Lizzie is grasping, duplicitous, mean-spirited, and narcissistic, but she gets a lot further than others would because she is also rich, young, and beautiful. The diamonds of the title are the crown jewels of the Eustace family, and when Sir Florian dies, rather than give them back up to the family to be kept in trust for her own son, Lizzie refuses, claiming that her husband gave them to her as a personal gift, which is only one of the many lies she tells. This gets the solicitors to planning lawsuits, which makes Lizzie even more obstinate and leads to a great many ridiculous measures to keep them out of anyone's hands but her own.

The plot turns on the battle between Lizzie and nearly everyone else -- her alienated family, the lawyers, and even her betrothed, the weak-willed Lord Fawn. She is a deliciously terrible creation, what these days we would simply call a sociopath.
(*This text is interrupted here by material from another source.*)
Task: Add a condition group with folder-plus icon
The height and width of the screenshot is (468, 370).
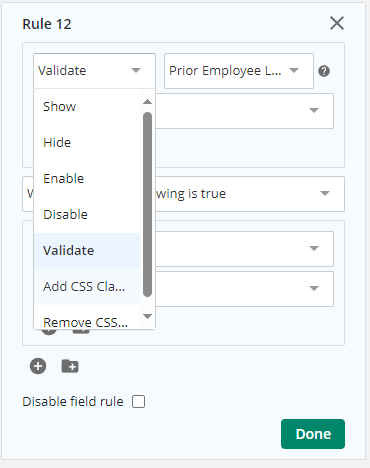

Lying is as natural to her as breathing. She feels very ill-used while amorally pursuing her own desires. I've often wondered how some people can go so blithely through life exactly as Lizzie does with no sense of conscience. Trollope offers a window into these types -- creatures so entirely consumed with themselves that they have no thoughts left over to empathize with others. He sympathizes, tongue in cheek, with his heroine:
Poor Lizzie! The world, in judging people who are false and bad and selfish and prosperous to outward appearances, is apt to be hard upon them, and to forget the punishments which generally accompany such faults. Lizzie Eustace was very false and bad and selfish -- and, we may say, very prosperous also; but in the midst of all she was thoroughly uncomfortable. She was never at ease. There was no green spot in her life with which she could be contented. ["Ianthe's Soul," The Eustace Diamonds]
As always, Trollope's cavalcade of characters are well-developed and his prose is always light and witty. The one point of discomfort is the rather startling anti-semitic descriptions of all the Jewish characters, who are all dispatched in the broadest negative and corrosive stereotypes. I haven't read anything about his views, but judging from this example, he was no progressive, contrasting starkly with fellow Victorian, George Eliot, who was far more fair and sympathetic.

Tuesday, May 07, 2013

From hell's heart I stab at thee: Re-reading Moby Dick

I spent much of March and April returning to Moby Dick by Herman Melville. There are certain books that are likely to speak to the reader differently, depending on where your head is at the time. I first read Moby Dick during a quiet summer without much thought, liking it enough to stick with it, but gliding rather inattentively over long sections of description. The second time, I appreciated the humor of it and the meticulous build-up to the ultimate scene of the Pequod's destruction.

Where before I was but little interested in the natural history of the sperm whale or the detailed rendering of every aspect of the whaling industry and the men who partook in it, this time I found it to be fascinating reading. I am much more curious about the natural world than I used to be, so even after putting aside the story, I found myself looking up pictures of the sperm whale, its skeletal framework, and the random Wikipedia articles about ambergris. I also had the added spur of planning a trip to Boston at the same time, where I knew I would at least be in the same general region of New Bedford and the early scenes of the novel (the picture here is taken from Marblehead, near Salem, which is well north of New Bedford, where the Whaling Museum is located).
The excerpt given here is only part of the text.